YOUR TASK> Transcribe the data verbatim, beginning at the line that contains "Click the Jul" and stopping after the line that contains "Action: pos(364,85)".

------------

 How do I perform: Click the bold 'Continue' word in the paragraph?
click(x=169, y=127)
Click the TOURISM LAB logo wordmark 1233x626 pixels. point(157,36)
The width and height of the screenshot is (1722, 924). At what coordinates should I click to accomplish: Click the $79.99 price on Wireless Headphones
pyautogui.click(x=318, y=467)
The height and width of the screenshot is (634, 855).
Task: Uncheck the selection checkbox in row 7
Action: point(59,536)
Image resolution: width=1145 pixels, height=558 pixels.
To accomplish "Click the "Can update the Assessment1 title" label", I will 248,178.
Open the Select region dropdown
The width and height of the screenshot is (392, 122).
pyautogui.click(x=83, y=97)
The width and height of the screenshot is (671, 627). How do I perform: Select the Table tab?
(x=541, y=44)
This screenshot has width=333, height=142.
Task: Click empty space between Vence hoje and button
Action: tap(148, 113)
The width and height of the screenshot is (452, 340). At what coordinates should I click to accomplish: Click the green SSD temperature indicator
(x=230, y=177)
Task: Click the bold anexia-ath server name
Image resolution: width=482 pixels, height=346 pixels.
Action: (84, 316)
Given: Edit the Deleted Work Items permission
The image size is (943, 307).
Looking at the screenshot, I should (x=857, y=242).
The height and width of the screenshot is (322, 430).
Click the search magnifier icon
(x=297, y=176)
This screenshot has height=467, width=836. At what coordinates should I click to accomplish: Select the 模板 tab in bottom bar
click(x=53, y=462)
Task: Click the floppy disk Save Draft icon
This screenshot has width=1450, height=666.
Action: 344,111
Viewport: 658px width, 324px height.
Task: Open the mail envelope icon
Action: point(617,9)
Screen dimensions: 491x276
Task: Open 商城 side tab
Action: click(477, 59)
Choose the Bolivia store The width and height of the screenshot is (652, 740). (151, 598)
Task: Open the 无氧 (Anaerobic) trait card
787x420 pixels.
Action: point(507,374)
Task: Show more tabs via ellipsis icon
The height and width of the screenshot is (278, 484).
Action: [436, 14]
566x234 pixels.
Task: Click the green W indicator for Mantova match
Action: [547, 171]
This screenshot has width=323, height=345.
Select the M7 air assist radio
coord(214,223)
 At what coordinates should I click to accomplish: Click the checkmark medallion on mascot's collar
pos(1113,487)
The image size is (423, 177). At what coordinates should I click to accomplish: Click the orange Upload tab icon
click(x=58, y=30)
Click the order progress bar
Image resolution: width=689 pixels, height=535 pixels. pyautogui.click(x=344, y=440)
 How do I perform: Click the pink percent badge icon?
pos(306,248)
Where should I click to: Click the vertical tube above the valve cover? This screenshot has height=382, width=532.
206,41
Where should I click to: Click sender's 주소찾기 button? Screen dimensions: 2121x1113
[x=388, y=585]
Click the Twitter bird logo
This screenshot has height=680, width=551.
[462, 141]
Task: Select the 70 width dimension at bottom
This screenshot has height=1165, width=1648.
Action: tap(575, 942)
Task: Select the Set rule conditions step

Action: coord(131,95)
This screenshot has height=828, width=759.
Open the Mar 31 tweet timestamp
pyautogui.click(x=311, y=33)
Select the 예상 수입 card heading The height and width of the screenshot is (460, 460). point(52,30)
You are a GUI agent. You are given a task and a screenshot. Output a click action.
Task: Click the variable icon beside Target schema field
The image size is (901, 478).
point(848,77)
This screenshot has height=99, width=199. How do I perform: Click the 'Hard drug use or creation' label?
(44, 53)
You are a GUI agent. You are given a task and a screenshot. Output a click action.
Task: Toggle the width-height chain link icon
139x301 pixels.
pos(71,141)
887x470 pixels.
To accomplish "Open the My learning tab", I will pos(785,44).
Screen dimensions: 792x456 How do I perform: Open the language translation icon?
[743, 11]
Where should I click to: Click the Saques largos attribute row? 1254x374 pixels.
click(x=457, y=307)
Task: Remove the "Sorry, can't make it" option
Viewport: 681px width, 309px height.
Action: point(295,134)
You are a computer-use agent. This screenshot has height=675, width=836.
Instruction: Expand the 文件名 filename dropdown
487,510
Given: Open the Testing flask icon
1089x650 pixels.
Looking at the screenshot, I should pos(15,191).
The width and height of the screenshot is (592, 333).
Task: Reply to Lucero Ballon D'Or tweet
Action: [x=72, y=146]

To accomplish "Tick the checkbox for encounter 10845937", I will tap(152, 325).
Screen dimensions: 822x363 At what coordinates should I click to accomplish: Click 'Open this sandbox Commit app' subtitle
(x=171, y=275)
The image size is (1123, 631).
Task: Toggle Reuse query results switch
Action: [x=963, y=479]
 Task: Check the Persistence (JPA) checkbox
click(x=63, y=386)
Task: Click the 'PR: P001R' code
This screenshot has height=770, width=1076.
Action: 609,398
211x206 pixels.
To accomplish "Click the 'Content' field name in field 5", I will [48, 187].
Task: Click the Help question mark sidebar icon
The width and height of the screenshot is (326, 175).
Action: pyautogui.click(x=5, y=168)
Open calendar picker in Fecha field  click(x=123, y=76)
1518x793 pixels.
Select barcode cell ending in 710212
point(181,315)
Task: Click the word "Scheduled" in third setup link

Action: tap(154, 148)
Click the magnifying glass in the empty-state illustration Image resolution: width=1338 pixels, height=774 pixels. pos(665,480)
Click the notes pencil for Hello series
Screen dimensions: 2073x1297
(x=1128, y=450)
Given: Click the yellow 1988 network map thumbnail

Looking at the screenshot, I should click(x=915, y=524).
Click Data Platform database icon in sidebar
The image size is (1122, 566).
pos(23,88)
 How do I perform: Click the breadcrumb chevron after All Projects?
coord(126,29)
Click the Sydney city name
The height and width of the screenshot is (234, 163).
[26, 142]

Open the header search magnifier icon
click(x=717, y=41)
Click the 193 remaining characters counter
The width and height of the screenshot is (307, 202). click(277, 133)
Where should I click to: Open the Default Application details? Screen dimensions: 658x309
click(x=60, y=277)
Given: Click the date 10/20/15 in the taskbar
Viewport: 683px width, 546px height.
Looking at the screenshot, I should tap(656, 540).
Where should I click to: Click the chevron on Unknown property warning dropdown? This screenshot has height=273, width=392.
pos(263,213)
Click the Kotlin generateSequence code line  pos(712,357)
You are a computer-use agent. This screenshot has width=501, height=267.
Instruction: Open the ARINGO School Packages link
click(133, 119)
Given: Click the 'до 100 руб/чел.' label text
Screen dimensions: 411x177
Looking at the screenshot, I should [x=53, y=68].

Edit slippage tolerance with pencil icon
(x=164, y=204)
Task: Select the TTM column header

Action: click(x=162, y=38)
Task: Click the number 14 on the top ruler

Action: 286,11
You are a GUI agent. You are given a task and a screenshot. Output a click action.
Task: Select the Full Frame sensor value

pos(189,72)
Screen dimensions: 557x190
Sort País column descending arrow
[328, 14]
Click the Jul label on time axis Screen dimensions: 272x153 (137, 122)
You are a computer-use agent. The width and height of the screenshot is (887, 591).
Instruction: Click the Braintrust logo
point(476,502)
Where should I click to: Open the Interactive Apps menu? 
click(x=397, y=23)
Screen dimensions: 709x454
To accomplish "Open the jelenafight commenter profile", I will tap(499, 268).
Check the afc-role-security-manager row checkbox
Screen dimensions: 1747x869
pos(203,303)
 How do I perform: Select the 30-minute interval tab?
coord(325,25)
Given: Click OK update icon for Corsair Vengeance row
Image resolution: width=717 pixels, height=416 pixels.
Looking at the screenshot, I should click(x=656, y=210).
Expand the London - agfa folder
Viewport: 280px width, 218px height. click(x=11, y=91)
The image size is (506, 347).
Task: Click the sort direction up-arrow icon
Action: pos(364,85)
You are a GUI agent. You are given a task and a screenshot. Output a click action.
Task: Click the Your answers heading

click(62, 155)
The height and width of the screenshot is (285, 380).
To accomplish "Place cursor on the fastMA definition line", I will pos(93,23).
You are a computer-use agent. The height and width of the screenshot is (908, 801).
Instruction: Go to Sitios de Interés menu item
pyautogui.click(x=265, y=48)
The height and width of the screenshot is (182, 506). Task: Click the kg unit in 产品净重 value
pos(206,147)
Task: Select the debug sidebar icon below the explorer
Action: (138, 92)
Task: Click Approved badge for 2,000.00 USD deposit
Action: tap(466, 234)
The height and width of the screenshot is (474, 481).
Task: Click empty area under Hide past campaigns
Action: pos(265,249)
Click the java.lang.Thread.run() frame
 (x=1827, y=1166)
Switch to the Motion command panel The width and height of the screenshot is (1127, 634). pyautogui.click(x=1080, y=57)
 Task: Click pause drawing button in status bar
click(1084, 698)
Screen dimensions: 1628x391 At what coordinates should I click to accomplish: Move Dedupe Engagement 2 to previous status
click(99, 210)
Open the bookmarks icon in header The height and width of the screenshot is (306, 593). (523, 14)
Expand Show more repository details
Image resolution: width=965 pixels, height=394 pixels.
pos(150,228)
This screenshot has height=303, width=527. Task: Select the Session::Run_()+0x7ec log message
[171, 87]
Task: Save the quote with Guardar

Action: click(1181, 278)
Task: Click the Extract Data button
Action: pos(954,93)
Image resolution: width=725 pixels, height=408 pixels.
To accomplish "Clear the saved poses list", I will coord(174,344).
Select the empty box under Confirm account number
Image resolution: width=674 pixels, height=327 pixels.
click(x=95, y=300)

------------

SOLUTION TO THIS EXERCISE>
Click the Jul label on time axis Screen dimensions: 272x153 (137, 122)
You are a computer-use agent. The width and height of the screenshot is (887, 591).
Instruction: Click the Braintrust logo
point(476,502)
Where should I click to: Open the Interactive Apps menu? 
click(x=397, y=23)
Screen dimensions: 709x454
To accomplish "Open the jelenafight commenter profile", I will tap(499, 268).
Check the afc-role-security-manager row checkbox
Screen dimensions: 1747x869
pos(203,303)
 How do I perform: Select the 30-minute interval tab?
coord(325,25)
Given: Click OK update icon for Corsair Vengeance row
Image resolution: width=717 pixels, height=416 pixels.
Looking at the screenshot, I should click(x=656, y=210).
Expand the London - agfa folder
Viewport: 280px width, 218px height. click(x=11, y=91)
The image size is (506, 347).
Task: Click the sort direction up-arrow icon
Action: pos(364,85)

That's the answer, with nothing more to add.